Faisant suite à une période de remise en question qui faillit avoir raison de sa carrière en 1969, l'album
Young, Gifted And Black (1971) suit de peu l'excellent
Spirit In The Dark avec lequel il n'a aucun mal à rivaliser. Depuis qu'elle est apparue à la télévision avec quelques kilos en moins, tout semble de nouveau sourire à Aretha Franklin qui écrit d'autres chansons. Toutefois, l'essentiel du répertoire est ici composé de standards qui rendent hommage à Nina Simone, Otis Redding, les Beatles, Burt Bacharach ou Elton John dont elle reprend "Border Song". La tension du précédent album est encore palpable lorsqu'elle évoque son divorce sur "All The King's Horses". Si l'inspiration est profane, la ferveur, elle, est bel et bien celle du gospel, comme le souligne l'accompagnement inspiré de Billy Preston, Grady Tate et Cornell Dupree, comme les churs tenus par les Sweet Inspirations. À noter, la présence de Donny Hataway, ainsi qu'un titre très funky qui se placera dans les charts: "Rock Steady". Dans la foulée, la reine de la soul connaîtra la consécration avec un enregistrement public :
Aretha Live At The Fillmore West.
--Philippe Robert
Le problème essentiel reste qu’Aretha Franklin est une artiste, et ne travaille pas pour le début de soirée d’une chaîne de télévision française. C’est à dire que peu lui chaud les palmarès, et autres
best of, ou classements. Ainsi,
Young, Gifted and Black (déjà, le titre) est-il le meilleur album de la deuxième période de la chanteuse sur le label Atlantic, ou est-ce
This Girl’s In Love With You, ou un autre enregistrement, ou quelle importance ? Considérons donc le disque pour ce qu’il est : une œuvre à part entière, et pas une simple collection de singles.
En ce sens,
Young, Gifted and Black est un grand album, c’est à dire une vaste maison dans laquelle on se sent à son aise, car aucune pièce ne ressemble à aucune autre, et parce que les tapisseries n’ont pas le temps de défraîchir. Tout d’abord, et s’il faut découper le gâteau en tranches, force est de constater que la compositrice de
« Rock Steady » et
« Day Dreaming » est à son meilleur, se permettant, cerise sur le gâteau, d’écrire des chansons qui seront des hits. En plus. Ensuite, la dame (mais ce n’est pas une nouveauté), sait parfaitement s’entourer : Dr. John, les sœurs Franklin aux chœurs, Donny Hathaway et son piano électrique liquide, les Memphis Horns, ou l’orgue liturgique de Billy Preston, se sont manifestement empressés d’accompagner la diva dans l’aventure. En outre, la chanteuse apporte toujours autant de soin à décliner, et choisir, des mélodies diverses, mais toujours aussi lumineuses (la chanson-titre, signée Nina Simone, ou une version culottée de
« The Long and Winding Road » des Beatles, ou le
« Border Song » d’Elton John, pour en extraire tout le suc).

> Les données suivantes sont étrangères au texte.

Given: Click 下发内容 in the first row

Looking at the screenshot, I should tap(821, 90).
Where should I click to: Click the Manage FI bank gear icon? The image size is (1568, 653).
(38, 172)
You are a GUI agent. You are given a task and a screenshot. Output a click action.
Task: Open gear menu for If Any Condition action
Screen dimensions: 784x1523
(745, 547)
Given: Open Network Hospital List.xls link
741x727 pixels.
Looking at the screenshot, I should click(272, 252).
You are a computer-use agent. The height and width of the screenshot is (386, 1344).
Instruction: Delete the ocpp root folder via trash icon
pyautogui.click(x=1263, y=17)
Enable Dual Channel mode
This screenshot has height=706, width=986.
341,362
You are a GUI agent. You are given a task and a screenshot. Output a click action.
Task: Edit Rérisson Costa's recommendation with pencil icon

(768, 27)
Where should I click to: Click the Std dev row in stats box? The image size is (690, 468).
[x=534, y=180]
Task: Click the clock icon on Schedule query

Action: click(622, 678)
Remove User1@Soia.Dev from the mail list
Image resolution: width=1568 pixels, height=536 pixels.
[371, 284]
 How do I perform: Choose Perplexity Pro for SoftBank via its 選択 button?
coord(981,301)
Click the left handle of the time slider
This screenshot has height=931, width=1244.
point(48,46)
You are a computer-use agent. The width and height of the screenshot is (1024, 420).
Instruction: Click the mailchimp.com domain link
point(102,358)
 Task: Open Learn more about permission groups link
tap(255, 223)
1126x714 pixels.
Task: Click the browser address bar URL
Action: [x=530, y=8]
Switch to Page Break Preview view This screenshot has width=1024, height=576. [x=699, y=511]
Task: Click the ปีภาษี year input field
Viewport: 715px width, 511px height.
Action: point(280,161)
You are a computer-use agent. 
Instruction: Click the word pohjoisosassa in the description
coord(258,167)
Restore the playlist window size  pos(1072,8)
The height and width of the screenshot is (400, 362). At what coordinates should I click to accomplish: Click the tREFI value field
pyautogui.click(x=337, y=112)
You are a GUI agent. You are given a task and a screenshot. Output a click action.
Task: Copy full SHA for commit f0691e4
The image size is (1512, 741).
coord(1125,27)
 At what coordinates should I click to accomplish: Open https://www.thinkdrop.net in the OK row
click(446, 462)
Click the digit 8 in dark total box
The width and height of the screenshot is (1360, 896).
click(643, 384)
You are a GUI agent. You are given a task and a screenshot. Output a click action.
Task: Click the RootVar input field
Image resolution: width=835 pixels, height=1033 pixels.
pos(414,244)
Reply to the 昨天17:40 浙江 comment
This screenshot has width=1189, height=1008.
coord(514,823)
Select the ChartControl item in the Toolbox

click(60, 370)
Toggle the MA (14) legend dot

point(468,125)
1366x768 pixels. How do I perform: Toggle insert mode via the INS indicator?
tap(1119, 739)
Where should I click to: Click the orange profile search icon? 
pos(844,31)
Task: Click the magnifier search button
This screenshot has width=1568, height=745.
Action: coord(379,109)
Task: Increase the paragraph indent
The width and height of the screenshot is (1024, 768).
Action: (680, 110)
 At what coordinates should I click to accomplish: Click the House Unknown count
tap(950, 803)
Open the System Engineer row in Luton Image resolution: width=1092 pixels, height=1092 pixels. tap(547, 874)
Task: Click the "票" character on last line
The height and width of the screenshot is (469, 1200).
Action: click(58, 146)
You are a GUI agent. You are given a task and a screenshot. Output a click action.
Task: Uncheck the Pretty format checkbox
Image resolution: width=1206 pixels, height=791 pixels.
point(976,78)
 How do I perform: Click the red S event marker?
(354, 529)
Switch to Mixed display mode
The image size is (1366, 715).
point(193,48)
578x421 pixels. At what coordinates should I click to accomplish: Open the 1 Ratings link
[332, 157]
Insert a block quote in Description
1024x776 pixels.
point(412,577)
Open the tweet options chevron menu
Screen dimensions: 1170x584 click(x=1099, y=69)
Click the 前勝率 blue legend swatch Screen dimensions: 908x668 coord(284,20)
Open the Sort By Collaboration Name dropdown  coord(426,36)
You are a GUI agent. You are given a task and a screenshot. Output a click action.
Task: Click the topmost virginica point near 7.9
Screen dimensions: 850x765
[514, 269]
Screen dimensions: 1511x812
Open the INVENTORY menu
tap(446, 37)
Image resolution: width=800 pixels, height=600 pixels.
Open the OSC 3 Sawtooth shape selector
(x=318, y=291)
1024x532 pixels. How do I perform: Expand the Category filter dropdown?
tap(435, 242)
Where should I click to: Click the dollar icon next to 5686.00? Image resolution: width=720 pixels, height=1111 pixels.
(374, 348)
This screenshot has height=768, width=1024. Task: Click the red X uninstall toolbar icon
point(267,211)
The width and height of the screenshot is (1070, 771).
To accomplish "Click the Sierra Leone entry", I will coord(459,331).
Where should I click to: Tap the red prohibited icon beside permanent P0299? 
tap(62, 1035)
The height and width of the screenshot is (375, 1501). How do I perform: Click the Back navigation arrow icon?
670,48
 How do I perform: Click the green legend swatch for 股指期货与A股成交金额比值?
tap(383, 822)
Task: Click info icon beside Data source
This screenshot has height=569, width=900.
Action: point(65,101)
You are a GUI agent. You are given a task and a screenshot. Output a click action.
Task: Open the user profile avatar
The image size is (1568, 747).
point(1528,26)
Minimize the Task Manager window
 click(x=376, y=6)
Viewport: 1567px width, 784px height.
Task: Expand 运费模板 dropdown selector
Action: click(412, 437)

Enfin, elle chante. Aretha Franklin chante, au mieux du pic de ses capacités, et de sa sensibilité, et de sa fougue, et cela devrait suffire à désintégrer tous les inventaires. Alors, il est exact qu’on peut doctement s’interroger pour savoir si
Young, Gifted and Black est le meilleur album de cette période de la chanteuse. Mais on peut se satisafire d’écouter simplement la musique, aussi.
Parmi une noria de six singles,
« Brand New Me » et
« Day Dreaming » atteignirent la première place des classements de vente des 45-tours de musique noire. Et l’album fut gratifié du Grammy Award de la « Meilleure performance féminine de rhythm and blues » de l’année.